Thomas Jefferson (First Secretary of State, Third President)
"The British ministry have so long hired their gazetteers to repeat and model into every form lies about our being in anarchy, that the world has at length believed them, the English nation has believed them, the ministers themselves have come to believe them, and what is more wonderful, we have believed them ourselves. Yet where does this anarchy exist? Where did it ever exist, except in the single instance of Massachusetts? And can history produce an instance of a rebellion so honorably conducted?...God forbid we should ever be 20 years without such a rebellion....If they [the people] remain quiet...it is a lethargy, the forerunner of death to the public liberty. We have had 13 states independent 11 years. There has been one rebellion. That comes to one rebellion in a century and a half for each state. What country ever existed a century and a half without a rebellion? And what country can preserve its liberties if their rulers are not warned from time to time that their people preserve the spirit of resistance? Let them take arms. The remedy is to set them right as to facts, pardon and pacify them. What signify a few lives lost in a century or two? The tree of liberty must be refreshed from time to time with the blood of patriots and tyrants. It is its natural manure. Our Convention has been too much impressed by the insurrection of Massachusetts: and in the spur of the moment they are setting up a kite to keep the hen yard in order."
"I hold it that a little rebellion now and then is a good thing, and as necessary in the political world as storms in the physical....An observation of this truth should render honest republican governors so mild in their punishment of rebellions, as not to discourage them too much. It is a medicine necessary for the sound health of government."
Benjamin Franklin (Ambassador to France)
"I am glad to see by the papers, that our grand machine has at length begun to work.

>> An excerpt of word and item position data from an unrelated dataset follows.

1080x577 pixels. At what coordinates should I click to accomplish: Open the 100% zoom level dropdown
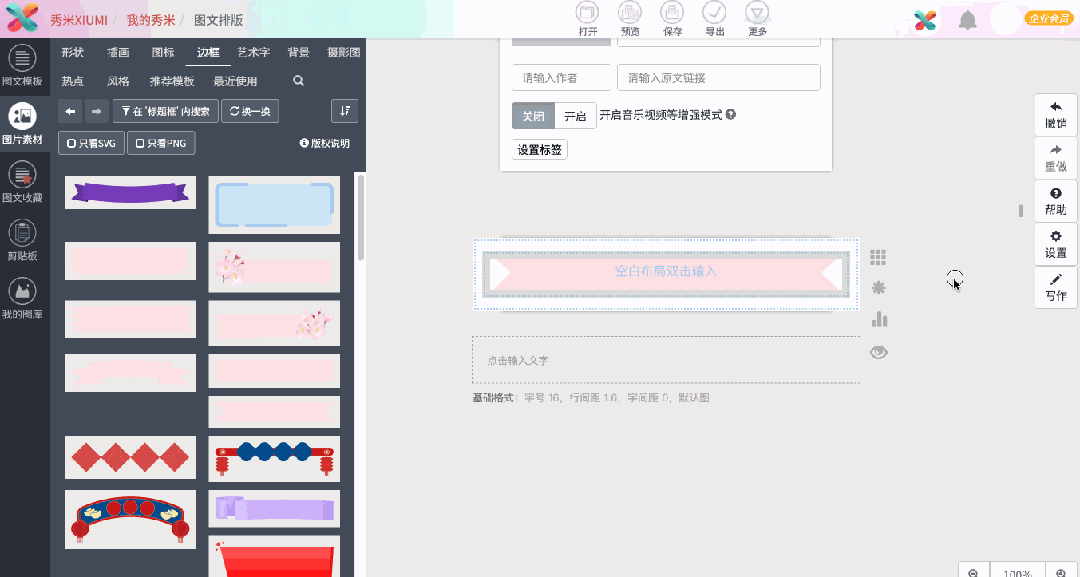pos(1020,571)
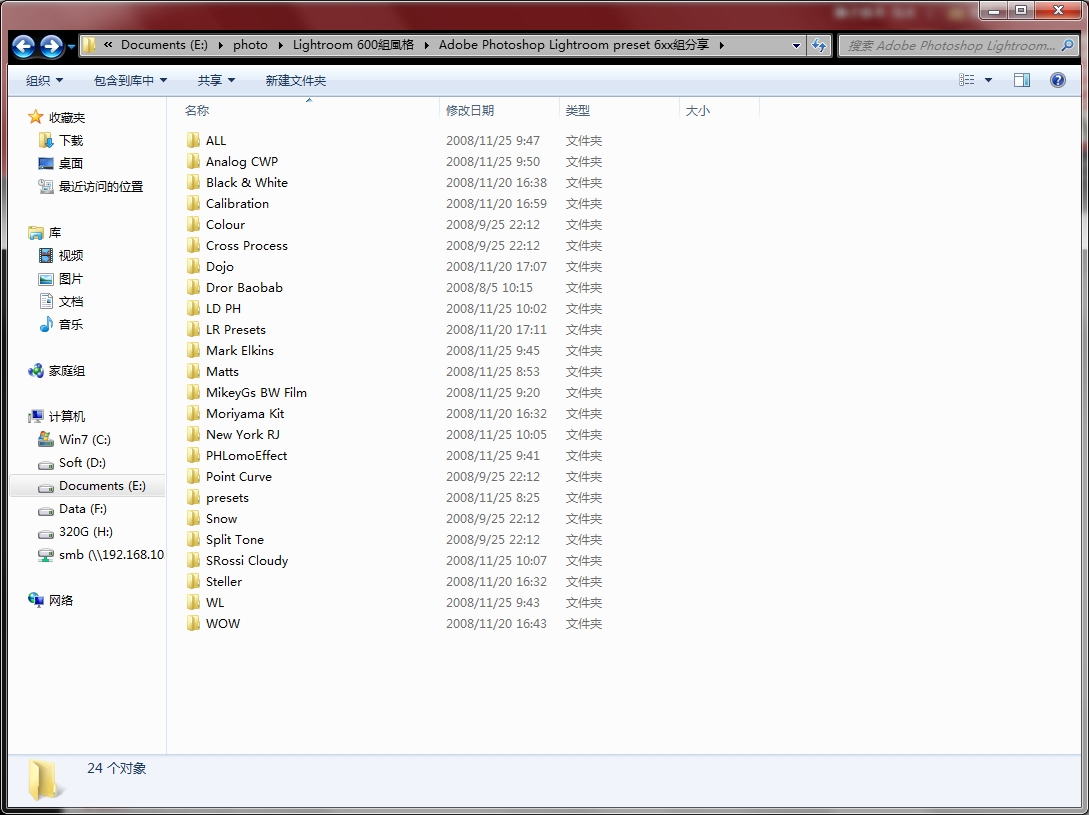The width and height of the screenshot is (1089, 815).
Task: Toggle the preview pane icon
Action: [x=1022, y=80]
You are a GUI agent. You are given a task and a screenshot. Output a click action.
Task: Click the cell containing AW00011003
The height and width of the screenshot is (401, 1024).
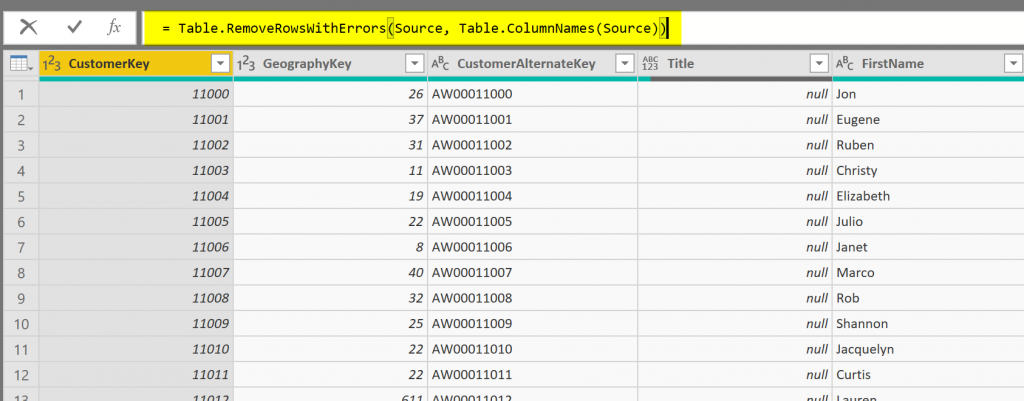(x=530, y=171)
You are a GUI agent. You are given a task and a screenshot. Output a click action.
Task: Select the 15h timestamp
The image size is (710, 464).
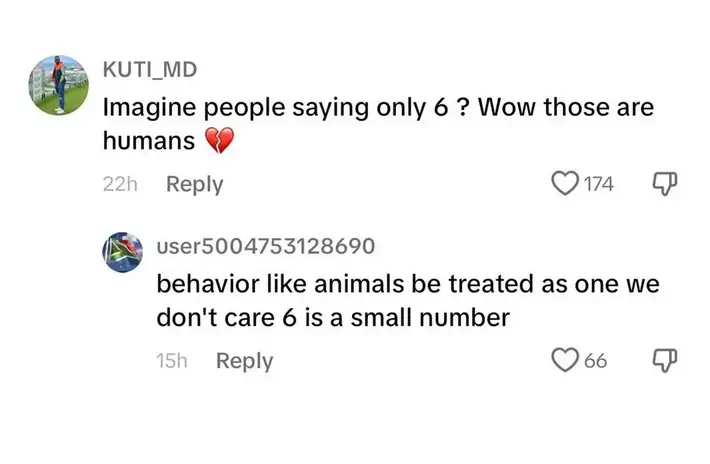pyautogui.click(x=172, y=361)
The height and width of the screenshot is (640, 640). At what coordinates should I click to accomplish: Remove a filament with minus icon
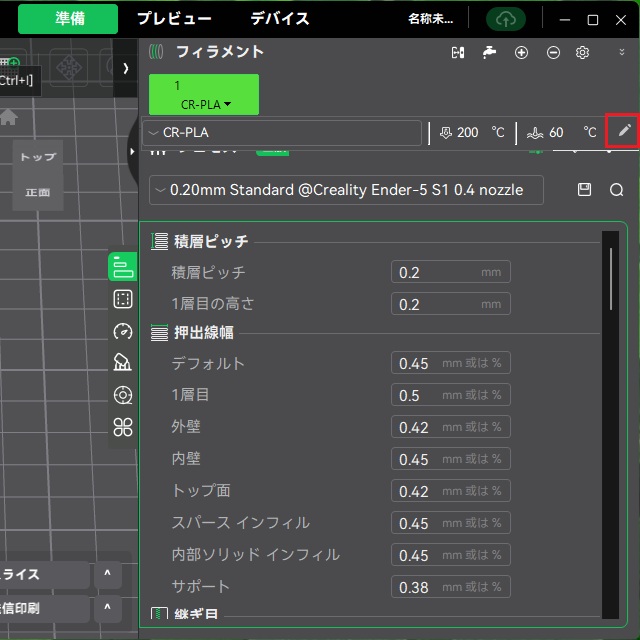pos(553,53)
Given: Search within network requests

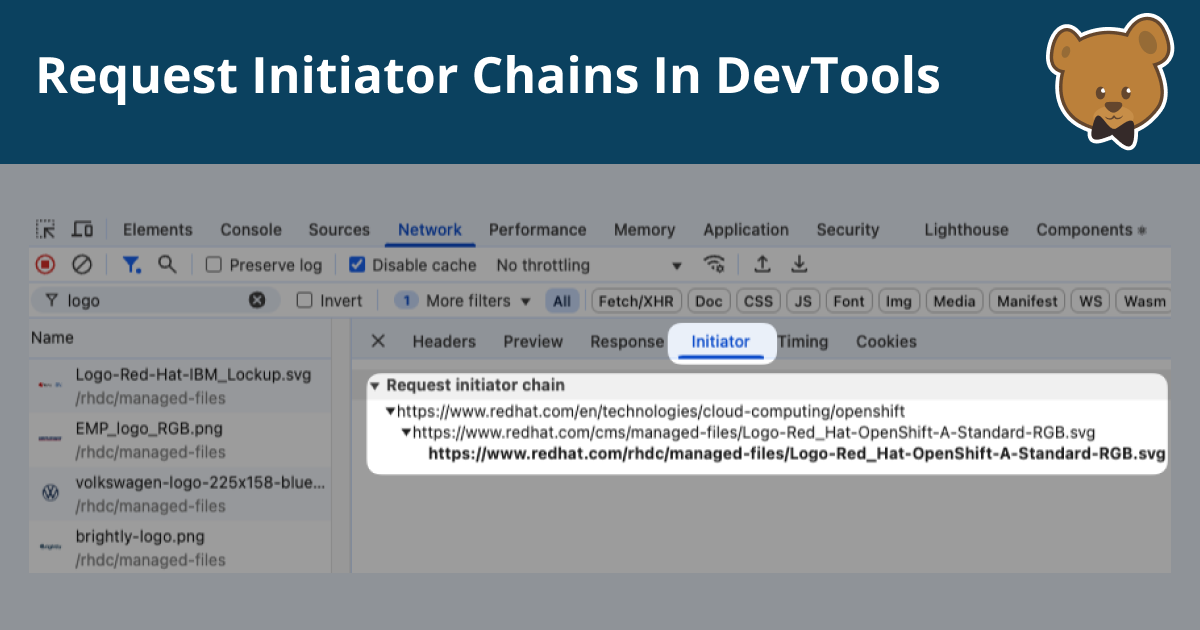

I pray God to bless and guide its operations. If any form of government is capable of making a nation happy, ours I think bids fair now for producing that effect. But, after all, much depends upon the people who are to be governed. We have been guarding against an evil that old States are most liable to, excess of power in the rulers; but our present danger seems to be defect of obedience in the subjects. There is hope, however, from the enlightened state of this age and country, we may guard effectually against that evil as well as the rest."
Elbridge Gerry (Governor of Massachusetts)

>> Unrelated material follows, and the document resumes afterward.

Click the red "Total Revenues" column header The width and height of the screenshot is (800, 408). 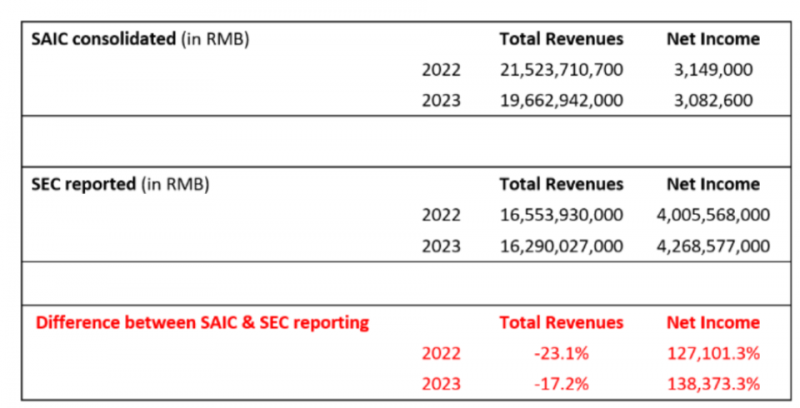pyautogui.click(x=561, y=323)
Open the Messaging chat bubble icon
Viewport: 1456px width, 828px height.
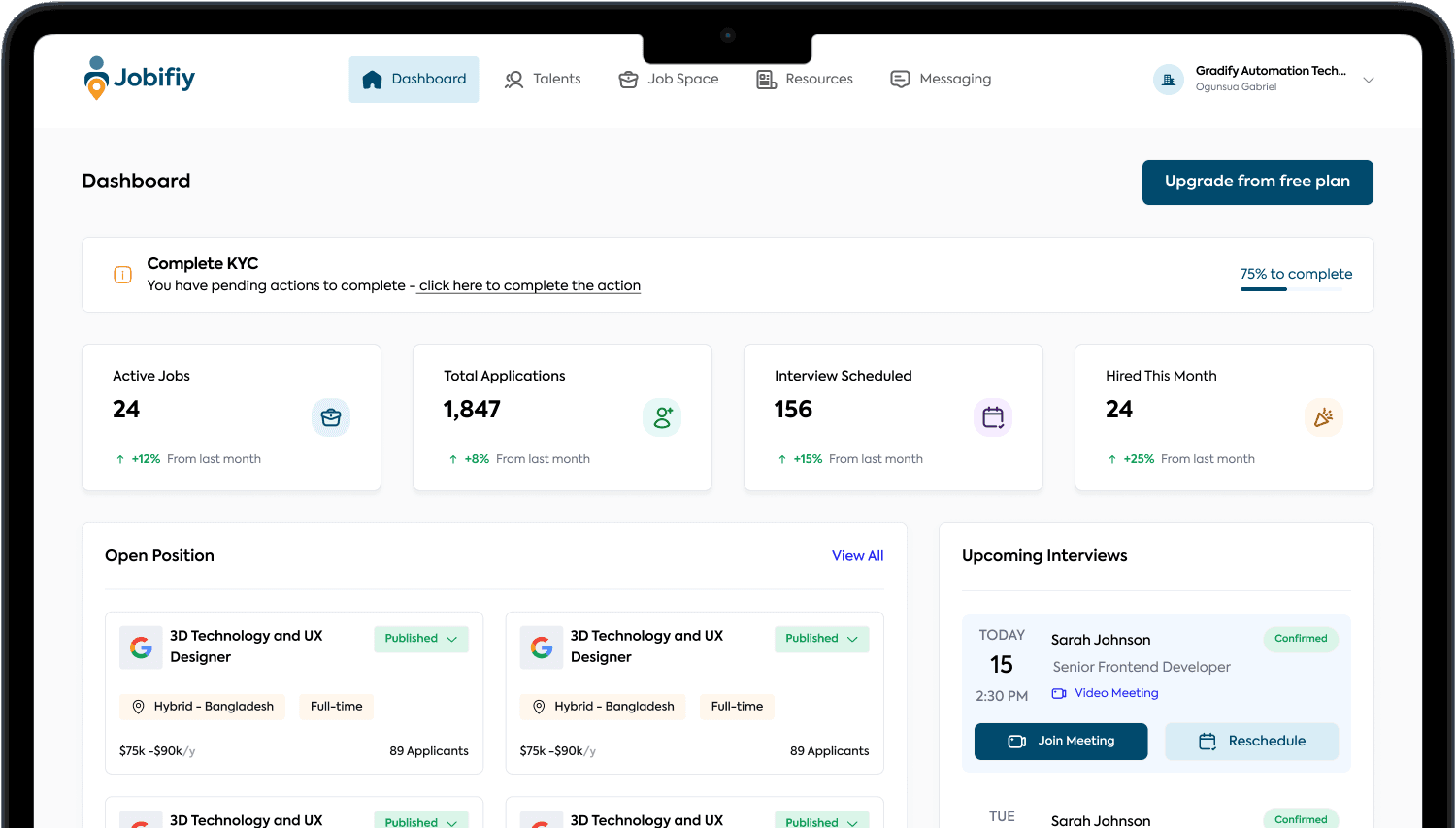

"The evils we experience flow from the excess of democracy. The people do not want virtue; but are the dupes of pretended patriots. In Massts. It has been fully confirmed by experience that they are daily misled into the most baneful measures and opinions by the false reports circulated by designing men, and which no one on the spot can refute."

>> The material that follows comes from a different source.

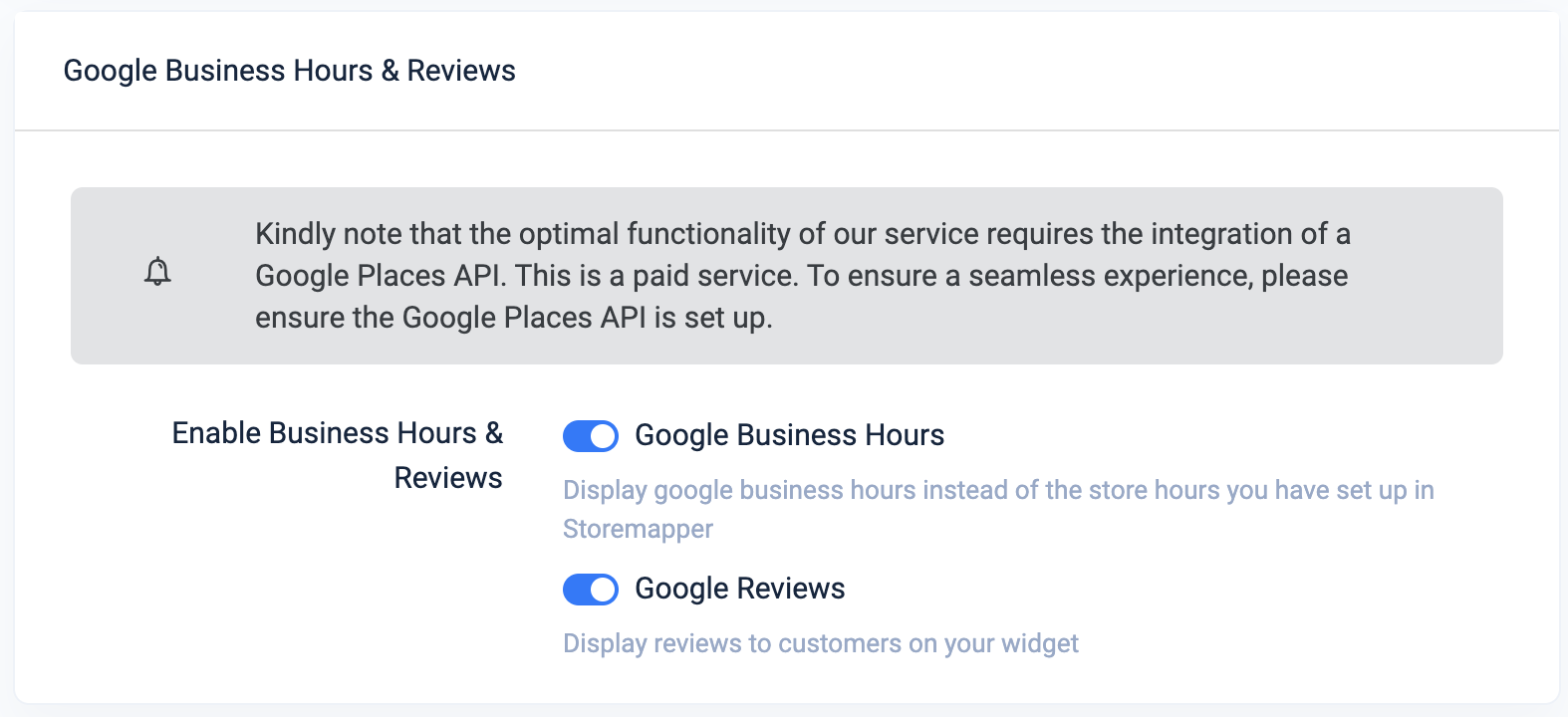Screen dimensions: 1568x717
Task: Select the Google Business Hours label
Action: 789,435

George Washington (General and First President)
" No morn ever dawned more favorably than ours did; and no day was ever more clouded than the present! Wisdom, and good examples are necessary at this time to rescue the political machine from the impending storm....Without some alteration in our political creed, the superstructure we have been seven years raising at the expense of so much blood and treasure, must fall. We are fast verging to anarchy and confusion!"
Samuel Adams (Member of the "Sons of Liberty" and involved in the Boston Tea Party)
"[Those who] would lessen the Weight of Government lawfully exercised must be Enemies to our happy Revolution and Common Liberty."
"In monarchies the crime of treason and rebellion may admit of being pardoned or lightly punished, but the man who dares rebel against the laws of a republic ought to suffer death."
In your answer to each question, be sure to include evidence from the above quotations.
Questions:
1) What was Thomas Jefferson's perspective on the rebellion?
2) What were Jefferson's primary concerns?
3) What did Benjamin Franklin and Elbridge Gerry see as the greatest problems that the country faced?
4) What solution did George Washington propose for solving the problems the nation faced?
5) Daniel Shays felt his rebellion was following in the footsteps of the American Revolution. What was different about it, from Samuel Adams's perspective?
6) Overall, what problem did most of these leaders perceive? What would be the solution? Consider all of the documents here, but try to incorporate the excerpts from Franklin, Gerry, and Washington into your ideas.